The Axe Prophet of Iron Horse

By ten o’clock on a Saturday night, the whole edge of Spark had begun to vibrate with that particular kind of neon despair that only shopping centers and casinos can manufacture. The air smelled of fryer grease, stale beer, hot brake pads, and somebody’s cheap cherry vape juice leaking into the atmosphere like a chemical weapon.

I was sitting in the parking lot of Iron Horse Shopping Center when the radio chatter started snapping through the police scanner like machine-gun fire.

“Security requesting immediate assistance…male subject armed with an axe…”

An axe.

Not a knife. Not a pistol. An axe.

That changed the whole flavor of the evening.

Iron Horse Shopping Center was one of those exhausted retail graveyards where half the businesses existed only as tax write-offs and the other half sold lottery tickets and beef jerky behind bulletproof glass. The security guards wore yellow windbreakers, and the expressions of men who had made several catastrophic life decisions in a row.

I spotted them near the laundromat.

Three guards backed against a concrete pillar beneath a flickering sign that read CASH FOR GOLD, while standing twenty feet away in the parking lot was a giant scarecrow of a man holding a splitting axe over one shoulder like Paul Bunyan after a meth binge.

His name, I later learned, was Jasper Vermillion.

At the time, he looked less like a human being and more like an omen.

He wore steel-toed boots, camouflage pants soaked dark at the knees, and a filthy trench coat despite the warm weather. His beard exploded from his face in all directions. His eyes had the thousand-yard stare of a man who had either seen God or spent too long awake near truck stops.

“You boys work for the kingdom?” he shouted.

One of the guards, a teenager with acne and a flashlight trembling in his hand, answered with the confidence of a hostage negotiator who earned twelve dollars an hour.

“Sir, we just need you to leave the property.”

Vermillion laughed. It was the kind of laugh you hear moments before an electrical fire.

“Property?” he barked. “There ain’t no property anymore. The banks own the dirt. The government owns the air. You people guard empty shoe stores for ghosts.”

He swung the axe lazily through the air, not close enough to hit anyone but close enough to rearrange the mood.

By then, the police sirens were coming in hard from the boulevard, blue and red lights bouncing off storefront windows like a traveling disco for the criminally insane.

Two officers rolled up fast, stepping out with hands already near their holsters.

“Drop the weapon!” one shouted.

Vermillion looked almost disappointed. He lowered the axe head slowly onto the asphalt.

“You ever notice,” he muttered, “how everybody’s armed except the poor?”

Nobody answered him.

The younger officer cuffed him while the older one kept his eyes fixed on the axe like it might suddenly rise from the dead and continue the argument on its own.

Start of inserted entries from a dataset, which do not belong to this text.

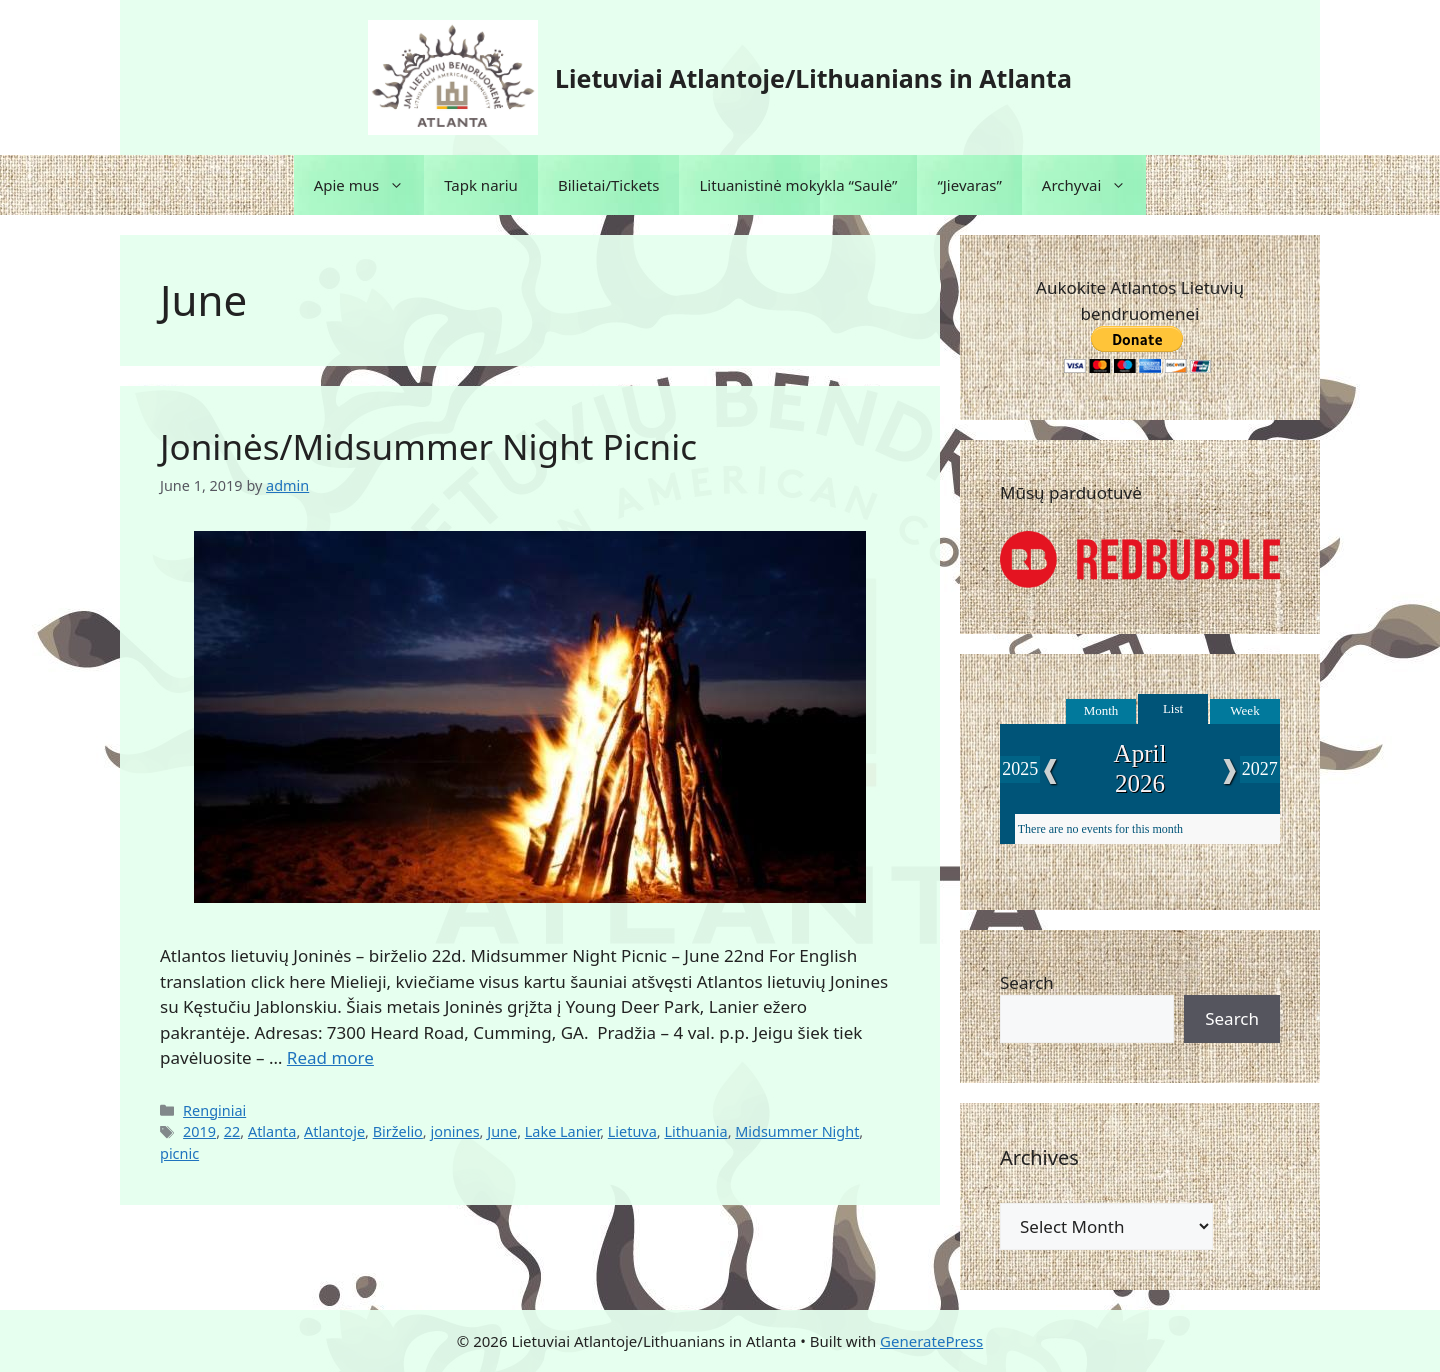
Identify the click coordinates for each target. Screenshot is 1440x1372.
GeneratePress (931, 1341)
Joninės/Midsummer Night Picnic (428, 446)
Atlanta (272, 1131)
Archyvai (1094, 185)
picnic (179, 1153)
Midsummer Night (797, 1131)
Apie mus (369, 185)
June (502, 1131)
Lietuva (632, 1131)
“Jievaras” (969, 185)
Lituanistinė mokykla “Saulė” (798, 185)
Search (1027, 982)
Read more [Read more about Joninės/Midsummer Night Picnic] (330, 1057)
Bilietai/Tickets (609, 185)
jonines (454, 1131)
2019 (199, 1131)
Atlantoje (334, 1131)
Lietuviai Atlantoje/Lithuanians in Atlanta (813, 78)
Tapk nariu (481, 185)
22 (232, 1131)
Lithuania (695, 1131)
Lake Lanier (562, 1131)
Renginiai (214, 1110)
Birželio (398, 1131)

The parking lot had gone silent except for the buzzing lights overhead and the distant whine of traffic on the highway. A woman pushing a shopping cart stopped to watch, chewing gas-station nachos with detached interest.

As they loaded Vermillion into the cruiser, he twisted around and shouted toward the shopping center:

“You’re all guarding ruins!”

Then the door slammed shut.

And that was that.

Another Saturday night in the empire. Another broken prophet hauled away beneath fluorescent lights while the vape shops stayed open and the security guards lit cigarettes with shaking hands.

The laundromat doors hissed open behind me.

Somebody inside was folding towels as if civilization were still perfectly intact.